Le plan initial de Bruxelles visait à bannir les véhicules thermiques neufs à partir de 2035, dans l’objectif de réduire drastiquement les émissions polluantes en Europe. Mais face aux inquiétudes croissantes des constructeurs automobiles et aux ventes décevantes de voitures électriques, trop chères et encore entourées de méfiance, l’Europe semble prête à revoir sa copie au sujet de la fin du thermique. Les acteurs du secteur redoutent un effondrement industriel si la transition ne s’accompagne pas de solutions réalistes, et les alternatives comme les e-fuels et les biocarburants apparaissent désormais comme des pistes crédibles pour prolonger la vie des moteurs à combustion comme évoqué, début décembre, par Apostolos Tzitzikostas (Commissaire européen aux transports – UE).
C’est Manfred Weber, président du PPE, le plus grand parti du Parlement européen, qui a mis le feu aux poudres. Selon lui, l’interdiction pure et simple des moteurs thermiques neufs serait abandonnée au profit de règles plus flexibles. « Il y aura plutôt des règles plus souples pour parvenir à une réduction des émissions de dioxyde de carbone des voitures », a-t-il affirmé à Bild. Une déclaration qui traduit une tendance lourde au sein des institutions européennes.
Manfred Weber précise que pour les nouvelles immatriculations à partir de 2035, une réduction de 90 % des émissions de CO₂ sera exigée pour les objectifs de flotte des constructeurs automobiles, contre les 100 % initialement prévus. Et d’ajouter : « Pour les nouvelles immatriculations à partir de 2035, une réduction de 90 % des émissions de CO₂ sera désormais obligatoire pour les objectifs de flotte des constructeurs automobiles, au lieu de 100 % ». Avant de conclure : « Il n’y aura pas non plus d’objectif à 100 % à partir de 2040. Cela signifie que l’interdiction de la technologie des moteurs à combustion est abandonnée. Tous les moteurs actuellement fabriqués en Allemagne peuvent donc continuer à être produits et vendus. »
Cette inflexion ouvre la porte à une nouvelle ère où les moteurs thermiques pourraient coexister avec les technologies électriques, à condition d’intégrer des carburants de synthèse et des biocarburants capables de réduire drastiquement l’empreinte carbone. Les e-fuels, déjà testés par plusieurs constructeurs, pourraient devenir la clé de voûte d’une transition énergétique moins brutale, permettant de préserver l’existant tout en respectant les objectifs climatiques.

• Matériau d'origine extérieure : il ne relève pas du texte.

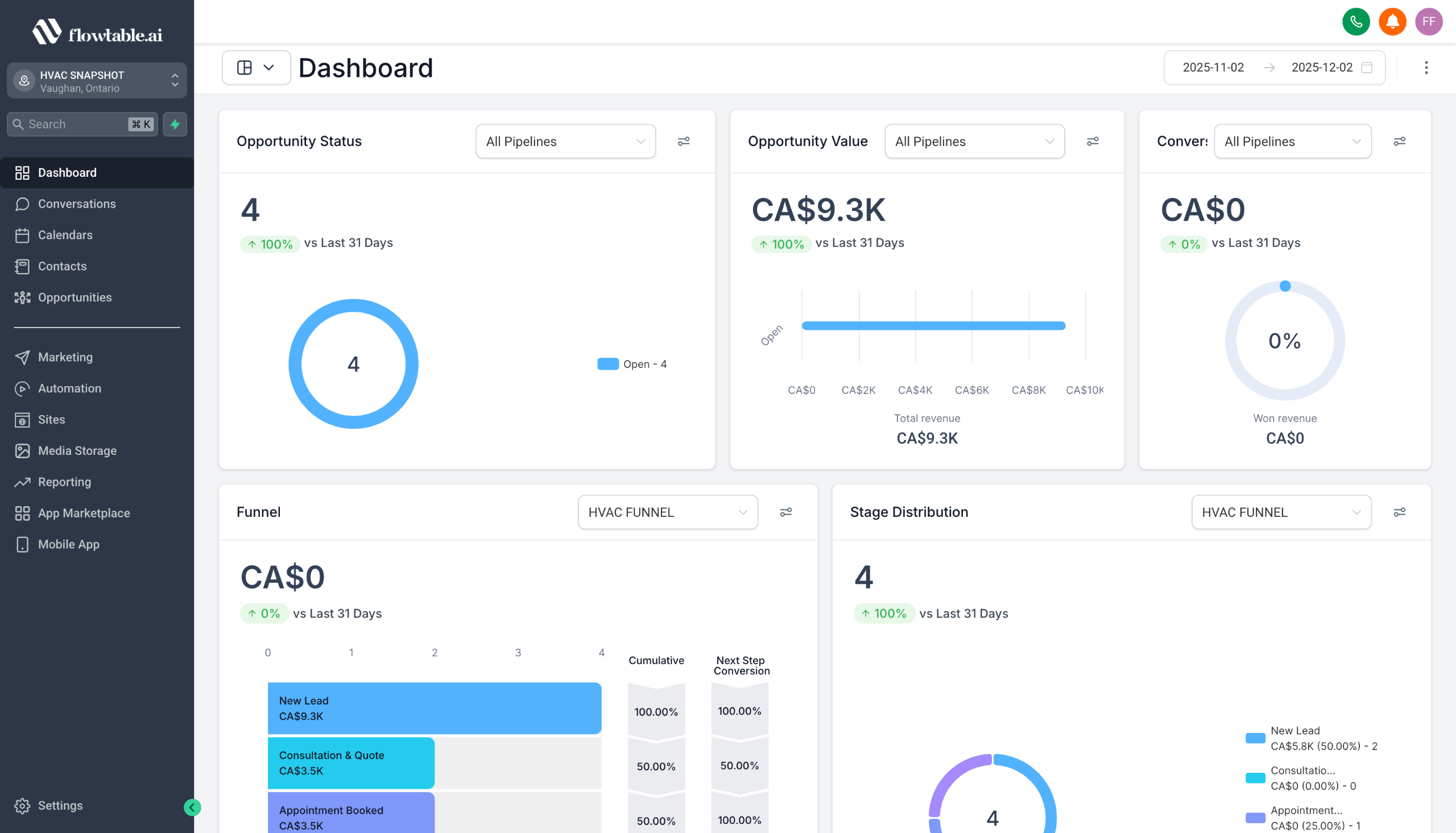The height and width of the screenshot is (833, 1456).
Task: Open the Funnel HVAC FUNNEL dropdown
Action: (x=668, y=512)
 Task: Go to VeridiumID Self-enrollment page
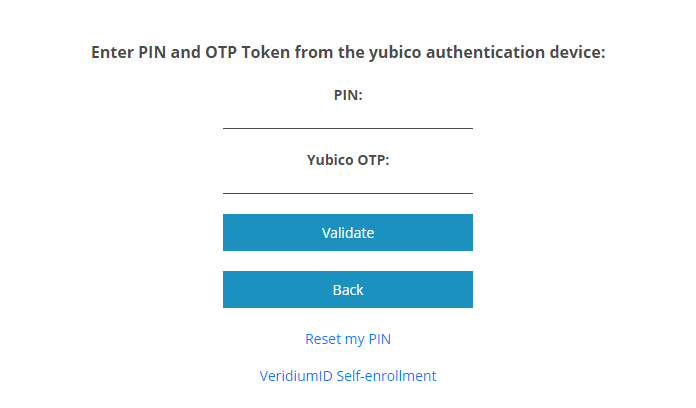click(x=347, y=376)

Enfin, reste à savoir si cette déclaration est une véritable orientation politique ou un coup de pression destiné à influencer les négociations. Quoi qu’il en soit, l’Europe s’apprête à dévoiler son plan, très probablement le 16 décembre, et l’industrie automobile retient son souffle. Si l’interdiction des moteurs thermiques est bel et bien levée, c’est un tournant historique qui s’annonce, redéfinissant l’avenir de la mobilité sur le Vieux Continent.